Work task: Starting at the top of the records, output every line through the one that contains "Presenttips (252, 2481)", keeping each exactly as it appears.

(Data for the task Opens)

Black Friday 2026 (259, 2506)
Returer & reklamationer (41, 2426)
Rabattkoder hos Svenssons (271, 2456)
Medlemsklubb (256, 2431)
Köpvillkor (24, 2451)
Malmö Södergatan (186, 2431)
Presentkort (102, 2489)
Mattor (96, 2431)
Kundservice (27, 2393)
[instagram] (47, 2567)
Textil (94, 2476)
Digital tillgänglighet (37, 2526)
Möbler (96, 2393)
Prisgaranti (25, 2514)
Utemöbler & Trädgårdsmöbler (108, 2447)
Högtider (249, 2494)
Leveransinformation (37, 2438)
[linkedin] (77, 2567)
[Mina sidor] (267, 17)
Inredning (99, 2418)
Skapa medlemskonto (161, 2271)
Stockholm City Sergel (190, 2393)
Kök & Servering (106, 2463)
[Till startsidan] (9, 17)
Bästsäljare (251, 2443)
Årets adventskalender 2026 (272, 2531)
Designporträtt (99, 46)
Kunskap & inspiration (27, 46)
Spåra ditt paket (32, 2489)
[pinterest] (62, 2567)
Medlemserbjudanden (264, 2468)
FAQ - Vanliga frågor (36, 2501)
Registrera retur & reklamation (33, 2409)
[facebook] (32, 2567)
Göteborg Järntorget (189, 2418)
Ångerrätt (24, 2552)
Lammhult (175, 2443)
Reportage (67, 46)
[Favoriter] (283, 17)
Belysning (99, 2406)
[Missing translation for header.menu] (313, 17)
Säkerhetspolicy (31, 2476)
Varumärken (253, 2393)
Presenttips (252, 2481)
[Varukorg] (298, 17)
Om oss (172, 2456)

(Data for the task Closes)

Reply:
Black Friday 2026 (259, 2506)
Returer & reklamationer (41, 2426)
Rabattkoder hos Svenssons (271, 2456)
Medlemsklubb (256, 2431)
Köpvillkor (24, 2451)
Malmö Södergatan (186, 2431)
Presentkort (102, 2489)
Mattor (96, 2431)
Kundservice (27, 2393)
[instagram] (47, 2567)
Textil (94, 2476)
Digital tillgänglighet (37, 2526)
Möbler (96, 2393)
Prisgaranti (25, 2514)
Utemöbler & Trädgårdsmöbler (108, 2447)
Högtider (249, 2494)
Leveransinformation (37, 2438)
[linkedin] (77, 2567)
[Mina sidor] (267, 17)
Inredning (99, 2418)
Skapa medlemskonto (161, 2271)
Stockholm City Sergel (190, 2393)
Kök & Servering (106, 2463)
[Till startsidan] (9, 17)
Bästsäljare (251, 2443)
Årets adventskalender 2026 (272, 2531)
Designporträtt (99, 46)
Kunskap & inspiration (27, 46)
Spåra ditt paket (32, 2489)
[pinterest] (62, 2567)
Medlemserbjudanden (264, 2468)
FAQ - Vanliga frågor (36, 2501)
Registrera retur & reklamation (33, 2409)
[facebook] (32, 2567)
Göteborg Järntorget (189, 2418)
Ångerrätt (24, 2552)
Lammhult (175, 2443)
Reportage (67, 46)
[Favoriter] (283, 17)
Belysning (99, 2406)
[Missing translation for header.menu] (313, 17)
Säkerhetspolicy (31, 2476)
Varumärken (253, 2393)
Presenttips (252, 2481)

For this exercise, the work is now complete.